Maybe you need to save that adjective for those who die themselves or watch their mothers die, you know? Instead of for what happens when you party in a football town. And I said that with the firm conviction, as I've maintained all along, that the punishment for getting drunk with a frat boy in his dorm shouldn't be rape, but a hangover, and in this case, too, also shouldn't have been rape, which is wrong, and illegal, and punishable.

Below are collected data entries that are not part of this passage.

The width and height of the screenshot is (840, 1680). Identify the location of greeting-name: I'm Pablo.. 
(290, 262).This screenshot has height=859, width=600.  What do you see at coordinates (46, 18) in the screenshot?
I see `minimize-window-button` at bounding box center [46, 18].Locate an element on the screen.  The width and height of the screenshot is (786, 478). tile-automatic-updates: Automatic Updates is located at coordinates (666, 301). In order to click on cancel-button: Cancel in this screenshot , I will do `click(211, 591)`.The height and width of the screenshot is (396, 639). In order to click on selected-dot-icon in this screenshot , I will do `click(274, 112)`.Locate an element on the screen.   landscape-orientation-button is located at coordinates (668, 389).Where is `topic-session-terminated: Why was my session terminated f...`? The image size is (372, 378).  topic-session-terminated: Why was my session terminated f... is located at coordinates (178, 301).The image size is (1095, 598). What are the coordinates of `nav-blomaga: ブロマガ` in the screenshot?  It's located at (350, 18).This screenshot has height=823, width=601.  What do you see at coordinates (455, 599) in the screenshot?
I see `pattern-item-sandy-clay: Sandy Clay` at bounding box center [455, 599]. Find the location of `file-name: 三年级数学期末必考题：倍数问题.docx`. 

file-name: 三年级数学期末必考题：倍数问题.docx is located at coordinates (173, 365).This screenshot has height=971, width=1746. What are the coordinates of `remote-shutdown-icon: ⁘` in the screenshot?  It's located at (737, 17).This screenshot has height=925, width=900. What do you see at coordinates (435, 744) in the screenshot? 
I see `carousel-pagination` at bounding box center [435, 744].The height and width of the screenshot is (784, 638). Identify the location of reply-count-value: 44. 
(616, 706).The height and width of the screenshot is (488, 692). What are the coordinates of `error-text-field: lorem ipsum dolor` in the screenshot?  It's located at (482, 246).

What we really have to ask is whether the punishment is commensurate with the crime -- should it be the absolute ruination of the rest of the lives of these young people and other townspeople caught up in the maelstrom incited by Anonymous? How is the brutal realm of punitive authoritarianism ruled over by shrieking Marxist feminists and cynical hacker collectives that savage and demolish people for life -- a world as brutal and awful and unrelenting as anything Margaret Atwood or George Orwell might create -- better than the small town susceptible to its alliances and its cover-ups? It's not, of course.
The mob that descended "from the Internet" didn't bring justice but vigilantism. It makes me consider whether towns should have ordinances against demonstrations in masks. After all, if the KuKluxKlan is denounced for putting burning crosses on lawns in hoods, why are Guy Fawkes masks okay even for a just cause? Anonymity is what breeds vigilantism. If you believe in a cause you should step up for it with your face. Sure, I get it that victims of domestic violence and rape may need to shield their identities. But then they can do that without leading unaccountable mass movements from the Internet, you know?
Nobody else tackled this story as seriously as Stranahan in anywhere near the level of detail and diligence and consistency. Almost none of them covered the wild phenomenon of Anonymous itself and its obstruction and mayhem, except occasionally to pat what they saw as sincere demonstrators on the back without analysis. For his trouble, Lee was viciously harassed for months on end by a gang of really sophisticated leftist cadres and psychopaths mixed with the troubled kids that Anonymous picks up in its wake and whose Internet histrionics it worsens. In fact, I reported one account to the company this week as needing urgent intervention for fear of self-harm and attempted suicide -- it's scary to watch these things unfold on the Internet with nothing but other freaky Anonymous kids to incite and abet it and no grownups in the room. Where's Mom and Dad?
Because Stranahan got at the truth, the Anonymous mob was endlessly trying to pin him with various horrors -- oh, he pimped out his wife for BDSM orgies...or something. It would all be laughably amateur hour if it weren't at times sinister in the way some of the persecutors invoked his children's names or the fact of the death of his infant in childbirth.
With the failure of the media to cover this story fairly and accurately, with the casual cynicism involved in a Reuters journalist serving as accomplices to Anonymous, you can see how a situation begins to emerge as in the UK right now over press regulation. Press commissions are completely alien to media freedom, but if the media is not responsible then the government begins to step in to regulate them under public pressure particularly from the victims of their media malpractice.